Of course, the story was all nonsense, in keeping with the Weekly World News' reputation for happily trashing every tacky convention of the tabloid world even as it won a deeply devoted group of followers who wished every unlikely conspiracy story it contained was true.

Over time, tabloid TV news and the Internet took over the “weird news” franchise, and the publishers closed up shop, but then they asked themselves, what would be the consequence today if their odd bat boy fable was true? What if something that strange actually occurred in America's increasingly intolerant heartland? Bat Boy the Musical was their answer.

Keythe Farley and Brian Flemming took the story and developed the book, with Laurence O'Keefe providing the music and lyrics, and premiered the show at the Actors Gang Theatre on Halloween 1997. Since then, it has played Off-Broadway, in London and in regional theaters around the country.

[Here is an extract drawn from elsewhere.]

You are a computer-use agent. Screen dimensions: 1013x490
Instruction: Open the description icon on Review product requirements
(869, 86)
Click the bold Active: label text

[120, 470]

The show's plot is simple and weird: an alien/vampire bat creature is discovered in Middle America. Alien tries to fit in. Alien is subjected to bigotry and religious panic. All hell breaks loose.

Within this simplistic plot and a brilliantly bizarre and intentionally tacky celebration of fanaticism, prejudice, and mindless hysteria is a surprisingly thoughtful plea for tolerance. In fact, Stern said that Bat Boy might contain the most sophisticated take on the origins of terrorism and mass violence to be found in American theater today.

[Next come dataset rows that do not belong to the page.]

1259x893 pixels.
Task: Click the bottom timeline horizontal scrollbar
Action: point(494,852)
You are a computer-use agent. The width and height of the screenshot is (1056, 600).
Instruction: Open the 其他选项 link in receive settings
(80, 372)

In his Director's Note in the program book, Stern quotes the show's final plea: “Know your Bat Boy, Love your Bat Boy. Don't deny your beast inside,” as emblematic of “...the way people respond to difference, and how, when we find that difference within ourselves, we desperately wish to change - to kill the part that separates us from others.”

“We need to know our inner Bat Boy, and find the hairy, fanged little thing beautiful,” he adds.

Like MSA's production of Les Miserables last year, the show makes the most of MSA's intimate Heptebo Theater. The audience will find itself in the heart of a root-and-branch-filled cave, completely surrounded by the action.

Stern promises that if the action is a little intense sometimes, the results are more than worthwhile. “It's kind of nuts,” he says. “You'll like it.”

Heading the cast is Liam Johnson of Brattleboro as Bat Boy. A junior at Brattleboro Union High School (BUHS), he is a New England Youth Theatre (NYET) fixture, having played the title role in NEYT's Oliver! and appeared in other NEYT and BUHS productions.

Cast members include Libby McCawley of Putney as Meredith, who holds the secret of Bat Boy's origins, and Michael Duffin of Swanzey, N.H., as Meredith's husband, the crazed veterinarian Dr. Parker.

Other familiar names on the MSA stage are Falko Schilling, Jim Malley, Ira Wilner, Eric Robinson, Alexandra Mooney, Gail Hass, Mark and Marilyn Tullgren, Rick Cowan, Miles Cota, Victor Brandt, Kelly Dane and Allie McGahie.

Musical director is Ken Olsson, with band members Johnny Yuma, Jesse Peters, and Rob Athanasopoulos.

Stage manager is Ronnie Friedman of Westminster, assisted by Barbara Kurkul of Saxtons River and Vanessa Stern of Westminster. Scenic design is by David Stern, and costume designer is Sandy Klein.